A Few Blue Notes

In midwinter, when there are no bees and no flowers in bloom (or very few), and inside work takes precedence, sorting and sifting through images, specimens, and texts becomes the focus. All, in preparation of the new upcoming season.

This winter also, Brian and Crystine Campbell graciously featured some of my work in their 2019 seed catalogue, Uprising Seeds. (UprisingSeeds.com). Thank you so much, Brian and Crystine!

One of the most engaging aspects of my study of pollinators and their floral resources, is that of pollen. So, here is a small selection of some of the unusual colours that I’ve collected — some of the blues!
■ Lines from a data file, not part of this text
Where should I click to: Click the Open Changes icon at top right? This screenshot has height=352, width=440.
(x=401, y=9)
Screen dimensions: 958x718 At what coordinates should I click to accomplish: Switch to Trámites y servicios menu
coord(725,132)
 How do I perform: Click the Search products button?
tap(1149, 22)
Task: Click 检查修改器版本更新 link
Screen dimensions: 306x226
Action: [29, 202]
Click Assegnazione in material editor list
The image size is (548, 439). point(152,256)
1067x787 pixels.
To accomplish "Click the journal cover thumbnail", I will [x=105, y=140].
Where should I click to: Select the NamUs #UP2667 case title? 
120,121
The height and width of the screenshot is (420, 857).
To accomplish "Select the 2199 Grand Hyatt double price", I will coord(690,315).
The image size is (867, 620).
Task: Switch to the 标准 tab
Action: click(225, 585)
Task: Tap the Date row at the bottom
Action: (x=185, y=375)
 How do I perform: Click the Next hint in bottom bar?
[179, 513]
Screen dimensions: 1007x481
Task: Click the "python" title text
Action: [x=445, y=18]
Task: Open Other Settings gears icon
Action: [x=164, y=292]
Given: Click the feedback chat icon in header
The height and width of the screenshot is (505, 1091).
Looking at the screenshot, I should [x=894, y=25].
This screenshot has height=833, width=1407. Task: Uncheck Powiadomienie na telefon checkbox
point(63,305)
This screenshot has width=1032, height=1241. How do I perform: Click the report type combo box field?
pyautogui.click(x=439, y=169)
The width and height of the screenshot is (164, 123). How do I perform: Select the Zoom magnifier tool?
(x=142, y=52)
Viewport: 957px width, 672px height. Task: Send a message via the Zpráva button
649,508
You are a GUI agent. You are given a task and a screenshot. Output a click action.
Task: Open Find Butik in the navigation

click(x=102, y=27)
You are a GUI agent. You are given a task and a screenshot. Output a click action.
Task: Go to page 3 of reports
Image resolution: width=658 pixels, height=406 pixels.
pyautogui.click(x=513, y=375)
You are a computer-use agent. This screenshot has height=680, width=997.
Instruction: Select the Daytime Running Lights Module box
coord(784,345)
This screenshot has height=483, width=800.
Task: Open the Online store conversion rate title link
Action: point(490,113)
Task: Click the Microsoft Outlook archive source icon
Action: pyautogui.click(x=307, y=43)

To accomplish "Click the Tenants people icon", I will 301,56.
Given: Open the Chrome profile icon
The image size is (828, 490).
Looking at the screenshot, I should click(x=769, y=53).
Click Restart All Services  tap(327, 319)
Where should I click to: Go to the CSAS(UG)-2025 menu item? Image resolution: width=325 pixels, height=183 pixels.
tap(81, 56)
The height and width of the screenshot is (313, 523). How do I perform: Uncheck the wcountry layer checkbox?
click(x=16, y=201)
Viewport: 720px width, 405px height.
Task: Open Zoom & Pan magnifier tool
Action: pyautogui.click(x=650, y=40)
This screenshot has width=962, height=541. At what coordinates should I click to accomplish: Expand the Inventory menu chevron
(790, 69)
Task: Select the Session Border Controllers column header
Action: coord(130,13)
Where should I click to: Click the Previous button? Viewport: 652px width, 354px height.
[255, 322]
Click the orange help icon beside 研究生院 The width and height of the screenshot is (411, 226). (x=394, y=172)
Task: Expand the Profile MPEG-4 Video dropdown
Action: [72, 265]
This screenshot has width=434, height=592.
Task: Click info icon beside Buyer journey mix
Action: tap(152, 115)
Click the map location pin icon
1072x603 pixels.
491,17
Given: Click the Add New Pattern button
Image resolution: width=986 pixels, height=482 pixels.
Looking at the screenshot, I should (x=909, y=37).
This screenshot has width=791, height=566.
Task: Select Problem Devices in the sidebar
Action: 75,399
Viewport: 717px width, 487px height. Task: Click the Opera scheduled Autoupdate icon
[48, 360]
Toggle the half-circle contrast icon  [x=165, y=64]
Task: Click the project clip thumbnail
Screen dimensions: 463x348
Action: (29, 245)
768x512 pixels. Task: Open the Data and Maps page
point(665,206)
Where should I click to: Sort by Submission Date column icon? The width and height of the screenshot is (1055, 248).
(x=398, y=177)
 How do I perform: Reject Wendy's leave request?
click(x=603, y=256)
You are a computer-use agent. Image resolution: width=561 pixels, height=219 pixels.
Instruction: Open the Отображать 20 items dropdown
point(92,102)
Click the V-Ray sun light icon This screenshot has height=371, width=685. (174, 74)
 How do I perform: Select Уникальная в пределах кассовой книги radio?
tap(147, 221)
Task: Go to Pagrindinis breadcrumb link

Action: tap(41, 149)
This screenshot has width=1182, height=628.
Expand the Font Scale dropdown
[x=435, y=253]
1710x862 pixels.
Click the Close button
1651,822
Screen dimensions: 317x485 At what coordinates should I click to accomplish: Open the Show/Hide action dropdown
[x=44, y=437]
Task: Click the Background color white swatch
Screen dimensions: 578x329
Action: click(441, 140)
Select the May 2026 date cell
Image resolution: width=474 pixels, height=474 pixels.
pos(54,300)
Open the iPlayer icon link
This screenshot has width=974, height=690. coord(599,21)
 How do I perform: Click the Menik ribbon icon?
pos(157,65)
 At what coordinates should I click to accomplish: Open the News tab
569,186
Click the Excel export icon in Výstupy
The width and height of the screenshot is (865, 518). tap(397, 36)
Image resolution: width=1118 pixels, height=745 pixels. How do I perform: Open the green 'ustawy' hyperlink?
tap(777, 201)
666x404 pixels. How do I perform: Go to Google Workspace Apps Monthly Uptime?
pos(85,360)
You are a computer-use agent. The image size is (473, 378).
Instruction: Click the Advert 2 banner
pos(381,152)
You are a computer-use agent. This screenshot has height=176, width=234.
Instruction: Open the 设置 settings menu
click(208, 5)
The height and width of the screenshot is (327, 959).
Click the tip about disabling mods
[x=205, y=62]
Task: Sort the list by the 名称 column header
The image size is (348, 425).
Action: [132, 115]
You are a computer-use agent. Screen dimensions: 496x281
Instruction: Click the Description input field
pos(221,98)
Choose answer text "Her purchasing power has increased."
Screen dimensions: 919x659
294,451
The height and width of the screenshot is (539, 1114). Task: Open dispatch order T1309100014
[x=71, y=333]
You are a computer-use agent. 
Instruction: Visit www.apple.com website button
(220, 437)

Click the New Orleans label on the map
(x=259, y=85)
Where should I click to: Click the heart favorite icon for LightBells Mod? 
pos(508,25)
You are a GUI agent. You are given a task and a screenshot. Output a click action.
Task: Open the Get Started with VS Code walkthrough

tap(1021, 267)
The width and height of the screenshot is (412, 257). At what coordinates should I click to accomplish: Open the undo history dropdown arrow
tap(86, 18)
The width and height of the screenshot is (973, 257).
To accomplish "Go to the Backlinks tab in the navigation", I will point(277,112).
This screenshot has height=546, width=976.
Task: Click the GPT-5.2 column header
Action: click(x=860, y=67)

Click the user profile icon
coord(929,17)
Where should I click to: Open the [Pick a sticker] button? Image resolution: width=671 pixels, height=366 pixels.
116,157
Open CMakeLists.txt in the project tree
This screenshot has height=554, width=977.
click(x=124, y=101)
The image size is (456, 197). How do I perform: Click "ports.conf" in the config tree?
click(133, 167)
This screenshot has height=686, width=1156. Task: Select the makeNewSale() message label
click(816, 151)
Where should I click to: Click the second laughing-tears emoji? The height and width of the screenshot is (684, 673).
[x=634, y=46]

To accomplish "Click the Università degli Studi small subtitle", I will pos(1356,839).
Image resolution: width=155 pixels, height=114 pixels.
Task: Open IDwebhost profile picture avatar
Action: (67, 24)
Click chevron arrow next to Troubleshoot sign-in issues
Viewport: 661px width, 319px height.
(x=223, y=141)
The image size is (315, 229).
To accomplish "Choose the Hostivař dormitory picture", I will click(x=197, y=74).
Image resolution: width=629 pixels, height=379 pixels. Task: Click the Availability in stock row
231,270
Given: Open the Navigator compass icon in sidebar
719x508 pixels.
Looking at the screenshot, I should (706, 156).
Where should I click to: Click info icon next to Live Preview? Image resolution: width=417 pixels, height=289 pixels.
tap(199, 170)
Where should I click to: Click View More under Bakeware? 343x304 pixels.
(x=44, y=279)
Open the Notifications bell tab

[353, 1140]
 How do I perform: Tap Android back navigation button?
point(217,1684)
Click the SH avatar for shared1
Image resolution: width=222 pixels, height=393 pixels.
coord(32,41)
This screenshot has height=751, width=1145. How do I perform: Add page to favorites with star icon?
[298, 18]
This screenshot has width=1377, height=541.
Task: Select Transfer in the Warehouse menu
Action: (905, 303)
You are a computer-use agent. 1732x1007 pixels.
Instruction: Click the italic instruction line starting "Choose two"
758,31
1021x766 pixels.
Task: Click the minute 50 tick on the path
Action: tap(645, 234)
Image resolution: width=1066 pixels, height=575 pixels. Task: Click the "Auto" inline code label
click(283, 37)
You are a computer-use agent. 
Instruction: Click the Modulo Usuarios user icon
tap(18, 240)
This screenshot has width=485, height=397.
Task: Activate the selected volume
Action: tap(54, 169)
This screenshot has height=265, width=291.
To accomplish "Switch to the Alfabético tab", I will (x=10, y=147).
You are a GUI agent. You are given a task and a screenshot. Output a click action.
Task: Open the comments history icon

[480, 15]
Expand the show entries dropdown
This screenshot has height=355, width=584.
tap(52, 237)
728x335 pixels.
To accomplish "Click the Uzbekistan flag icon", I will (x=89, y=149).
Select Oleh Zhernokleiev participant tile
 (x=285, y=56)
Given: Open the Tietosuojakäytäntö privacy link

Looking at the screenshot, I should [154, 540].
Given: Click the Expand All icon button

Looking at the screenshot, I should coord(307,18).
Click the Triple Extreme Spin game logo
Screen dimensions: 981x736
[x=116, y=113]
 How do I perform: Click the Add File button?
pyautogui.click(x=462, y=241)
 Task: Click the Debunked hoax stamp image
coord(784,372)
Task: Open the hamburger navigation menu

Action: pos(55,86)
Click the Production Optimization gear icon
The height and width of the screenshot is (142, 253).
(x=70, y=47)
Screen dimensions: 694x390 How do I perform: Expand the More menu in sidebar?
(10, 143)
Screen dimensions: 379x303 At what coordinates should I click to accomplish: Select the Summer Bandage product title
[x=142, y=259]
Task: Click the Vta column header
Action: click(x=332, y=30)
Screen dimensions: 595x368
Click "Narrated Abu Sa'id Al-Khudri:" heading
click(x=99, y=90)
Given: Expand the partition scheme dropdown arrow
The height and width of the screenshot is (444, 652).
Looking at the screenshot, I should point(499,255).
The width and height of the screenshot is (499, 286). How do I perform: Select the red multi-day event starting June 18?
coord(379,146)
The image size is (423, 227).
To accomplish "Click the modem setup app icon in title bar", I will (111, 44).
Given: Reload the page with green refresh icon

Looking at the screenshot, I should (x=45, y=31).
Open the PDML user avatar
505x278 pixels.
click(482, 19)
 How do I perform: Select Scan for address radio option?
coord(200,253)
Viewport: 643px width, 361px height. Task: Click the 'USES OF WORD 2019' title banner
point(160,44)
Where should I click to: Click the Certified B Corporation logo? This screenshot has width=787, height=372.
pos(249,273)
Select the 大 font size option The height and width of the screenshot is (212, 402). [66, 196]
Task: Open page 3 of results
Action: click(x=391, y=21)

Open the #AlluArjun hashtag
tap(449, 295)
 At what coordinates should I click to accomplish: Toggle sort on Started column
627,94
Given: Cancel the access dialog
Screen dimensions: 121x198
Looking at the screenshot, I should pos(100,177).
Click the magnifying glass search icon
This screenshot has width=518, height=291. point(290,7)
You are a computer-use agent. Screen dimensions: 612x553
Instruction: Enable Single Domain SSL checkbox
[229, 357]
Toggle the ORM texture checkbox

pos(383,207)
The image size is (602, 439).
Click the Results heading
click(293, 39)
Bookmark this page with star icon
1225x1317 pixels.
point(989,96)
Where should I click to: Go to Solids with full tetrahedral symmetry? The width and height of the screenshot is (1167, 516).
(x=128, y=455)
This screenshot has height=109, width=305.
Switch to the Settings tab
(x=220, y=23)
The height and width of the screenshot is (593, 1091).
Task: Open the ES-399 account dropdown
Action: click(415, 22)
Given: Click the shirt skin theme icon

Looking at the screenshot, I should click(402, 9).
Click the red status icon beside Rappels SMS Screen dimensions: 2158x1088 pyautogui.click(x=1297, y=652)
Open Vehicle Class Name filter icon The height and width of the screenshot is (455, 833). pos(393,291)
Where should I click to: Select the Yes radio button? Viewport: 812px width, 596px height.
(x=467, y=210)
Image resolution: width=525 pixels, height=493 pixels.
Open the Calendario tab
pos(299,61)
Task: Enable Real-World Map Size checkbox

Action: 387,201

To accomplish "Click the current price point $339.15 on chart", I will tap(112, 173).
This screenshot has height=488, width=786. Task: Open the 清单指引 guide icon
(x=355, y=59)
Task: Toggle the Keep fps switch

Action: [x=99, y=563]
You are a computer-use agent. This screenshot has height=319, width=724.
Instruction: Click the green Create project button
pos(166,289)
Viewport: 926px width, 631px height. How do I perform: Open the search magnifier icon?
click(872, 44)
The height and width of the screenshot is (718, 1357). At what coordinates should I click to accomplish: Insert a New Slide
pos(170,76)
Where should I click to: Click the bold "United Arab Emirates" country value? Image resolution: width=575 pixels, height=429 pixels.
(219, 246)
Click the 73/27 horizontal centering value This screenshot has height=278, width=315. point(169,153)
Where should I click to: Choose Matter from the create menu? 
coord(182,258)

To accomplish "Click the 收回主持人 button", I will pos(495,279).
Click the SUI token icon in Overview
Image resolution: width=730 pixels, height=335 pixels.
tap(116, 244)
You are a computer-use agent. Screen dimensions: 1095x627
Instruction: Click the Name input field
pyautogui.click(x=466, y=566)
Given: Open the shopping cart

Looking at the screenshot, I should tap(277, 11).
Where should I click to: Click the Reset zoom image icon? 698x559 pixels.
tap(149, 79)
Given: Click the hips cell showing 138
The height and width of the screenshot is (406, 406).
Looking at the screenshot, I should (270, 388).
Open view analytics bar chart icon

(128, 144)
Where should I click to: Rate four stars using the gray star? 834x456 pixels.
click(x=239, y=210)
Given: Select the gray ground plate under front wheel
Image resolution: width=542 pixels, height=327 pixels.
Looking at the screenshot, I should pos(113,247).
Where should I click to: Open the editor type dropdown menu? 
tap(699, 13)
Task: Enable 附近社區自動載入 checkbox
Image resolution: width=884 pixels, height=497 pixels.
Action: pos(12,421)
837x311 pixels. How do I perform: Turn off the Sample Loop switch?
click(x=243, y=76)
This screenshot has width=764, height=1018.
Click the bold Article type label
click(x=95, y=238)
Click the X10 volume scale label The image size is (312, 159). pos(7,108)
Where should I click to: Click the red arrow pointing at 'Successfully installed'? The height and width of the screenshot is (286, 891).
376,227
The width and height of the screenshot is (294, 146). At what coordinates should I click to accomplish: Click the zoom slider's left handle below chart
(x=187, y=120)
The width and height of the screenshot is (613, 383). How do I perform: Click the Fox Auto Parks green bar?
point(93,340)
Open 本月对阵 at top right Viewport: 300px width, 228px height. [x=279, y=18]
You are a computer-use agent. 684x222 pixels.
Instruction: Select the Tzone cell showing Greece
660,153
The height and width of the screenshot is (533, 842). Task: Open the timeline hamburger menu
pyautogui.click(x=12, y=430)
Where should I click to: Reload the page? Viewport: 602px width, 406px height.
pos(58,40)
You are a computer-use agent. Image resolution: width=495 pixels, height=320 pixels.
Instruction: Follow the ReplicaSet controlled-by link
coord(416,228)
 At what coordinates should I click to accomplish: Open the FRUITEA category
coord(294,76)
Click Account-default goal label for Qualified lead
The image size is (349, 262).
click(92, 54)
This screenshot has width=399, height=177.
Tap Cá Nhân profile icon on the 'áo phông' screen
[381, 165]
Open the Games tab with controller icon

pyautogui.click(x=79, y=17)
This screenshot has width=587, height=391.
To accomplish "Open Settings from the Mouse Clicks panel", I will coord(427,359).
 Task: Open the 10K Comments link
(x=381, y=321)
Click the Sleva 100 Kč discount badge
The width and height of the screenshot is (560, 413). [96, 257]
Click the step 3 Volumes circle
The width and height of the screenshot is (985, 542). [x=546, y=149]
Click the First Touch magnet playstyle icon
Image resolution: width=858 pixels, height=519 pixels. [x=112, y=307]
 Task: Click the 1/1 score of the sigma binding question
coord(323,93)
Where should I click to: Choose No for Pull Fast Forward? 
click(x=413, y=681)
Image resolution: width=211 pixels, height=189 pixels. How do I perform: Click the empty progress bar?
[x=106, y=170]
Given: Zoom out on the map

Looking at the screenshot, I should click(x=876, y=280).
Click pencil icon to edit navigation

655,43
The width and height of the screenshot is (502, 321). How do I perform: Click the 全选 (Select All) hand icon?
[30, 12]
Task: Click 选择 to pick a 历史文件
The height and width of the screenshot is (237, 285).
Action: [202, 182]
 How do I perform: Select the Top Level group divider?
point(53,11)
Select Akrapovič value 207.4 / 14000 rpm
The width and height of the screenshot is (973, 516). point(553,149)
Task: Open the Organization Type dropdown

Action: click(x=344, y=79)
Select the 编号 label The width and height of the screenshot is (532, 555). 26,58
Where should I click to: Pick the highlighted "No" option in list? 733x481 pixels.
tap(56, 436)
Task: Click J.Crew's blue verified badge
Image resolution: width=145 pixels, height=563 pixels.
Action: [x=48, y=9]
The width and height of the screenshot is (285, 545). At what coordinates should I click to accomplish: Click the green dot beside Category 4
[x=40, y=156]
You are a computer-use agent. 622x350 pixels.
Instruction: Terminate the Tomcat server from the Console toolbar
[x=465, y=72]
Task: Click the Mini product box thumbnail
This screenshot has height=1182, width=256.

I’ve included only one native bee in this short animation, a sweat bee, an Agapostemon sp, from the Halictidae family. Not only are these brilliant little bees beautiful, but they even have the capacity to sonicate, or buzz pollinate flowers. What can be more amazing to see than a glorious metallic green bee, with blue eyes, and with blue pollen on its hind legs?

Bees in Sun Valley 2018

I had the great privilege of being part of a group exhibition at the Sun Valley Center Gallery in Ketchum, Idaho. Here are some photos from the installation. I am showing 3 different but interconnected bodies of work here: the botanical imagery, a section of the printmaking piece from 2015, “not by chance alone,” and some of the pollen work I did based on Dorothy Hodges’ book, “Pollen Loads of the Honeybee.”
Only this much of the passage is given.